The actress also went to a nutritionist to help put on a few pounds. She ordered extra scones, clotted cream, and jam. Bridget has a rounded figure - at least 20 pounds heavier than Zellweger's normal weight.

While in London, Zellweger enjoyed the quiet. "I spent every Sunday having brunch at Harvey Nichols and wasn't interrupted with autograph-seeking fans," she says. "Even when I worked at the publishing house as a publicist, no one recognized me. I went home after that first day and shouted, 'Yeah! They don't know who I am.' "

Then, Zellweger paused. She had played opposite Tom Cruise in "Jerry Maguire," Jim Carrey in "Me, Myself & Irene," and won awards for "Nurse Betty," yet no one in London knew her? Was that good?

Her usual sunny smile returned, and she conceded, "Isn't that what I want, for people to see me as Bridget Jones, not Renee Zellweger?"

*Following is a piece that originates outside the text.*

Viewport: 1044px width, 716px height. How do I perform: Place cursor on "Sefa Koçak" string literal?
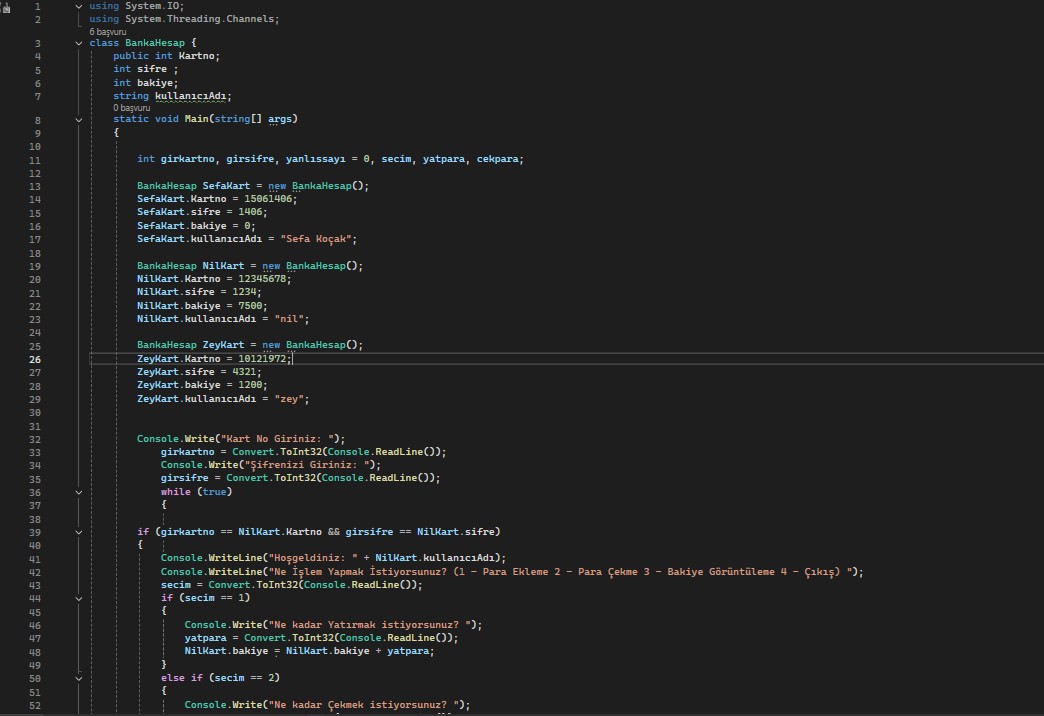point(319,240)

She didn't have any time to ruminate. "I was taking speech lessons twice a day with a wonderful coach, a real speech guru, Barbara Berkery. She was so strict. She insisted I retain the accent all the time - even when I wasn't at the studio. She quickly became 'Iron Fist Barbara;' she was so persnickety."

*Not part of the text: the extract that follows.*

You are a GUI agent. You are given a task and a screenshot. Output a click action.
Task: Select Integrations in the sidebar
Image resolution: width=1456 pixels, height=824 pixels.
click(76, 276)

The laughing Zellweger stopped to explain, "That's one of my favorite words from the South. (She's a Texan). Persnickety means very, very particular. She didn't let me slide on anything! She was 'Cruel Baba.' "

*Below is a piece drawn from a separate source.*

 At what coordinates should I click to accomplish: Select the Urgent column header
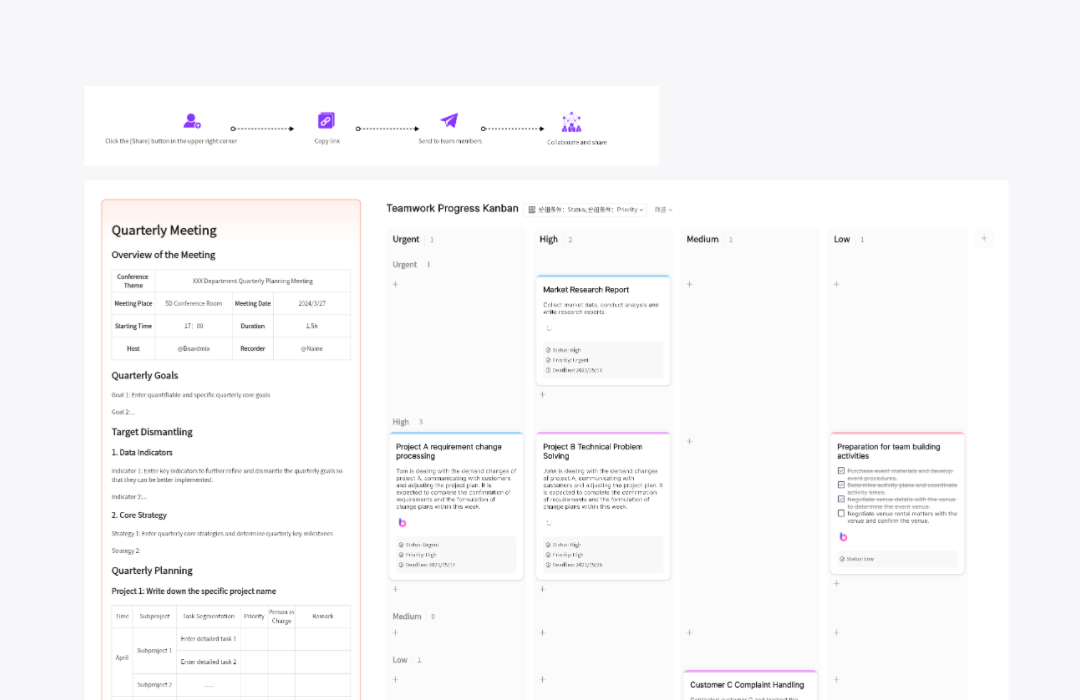[406, 239]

During her prep time, the actress, just like Bridget, took a job as a publicist at the publishing house that handled Fielding's books. "My first task was to check out the newspapers - and in London there are many - clipping any article that mentioned one of their books."

"The first clipping was, and I've memorized this, 'How can that ... Texas comic from America play our popular British heroine, Bridget Jones?'

"That was OK. I understood it. Having spent time in England, and seeing how much smaller their film market is, there would be fewer opportunities for talented English actresses. Certainly to play Bridget Jones was a plum."

We picked up our talk when Zellweger returned to Los Angeles. She reminded me, "Don't think I didn't have fun on the film. I did. The scene where I slide down the brass pole at the fire station was something I'd always wanted to do as a kid in Houston. I've never played a character so physically involved in the scenes...."

Everyone who has seen the movie knows she rose to the challenge. Her co-star, Hugh Grant, concedes, "I too raised an eyebrow when I learned an American was playing Bridget. I remember thinking, how weird? Then, I met Renee, and I thought she was an English girl. She spoke the dialect perfectly, on and off camera.

"At the wrap party, when I heard her talking in her natural Houston accent, I wanted to call security - I thought they'd let in the wrong girl," Grant says.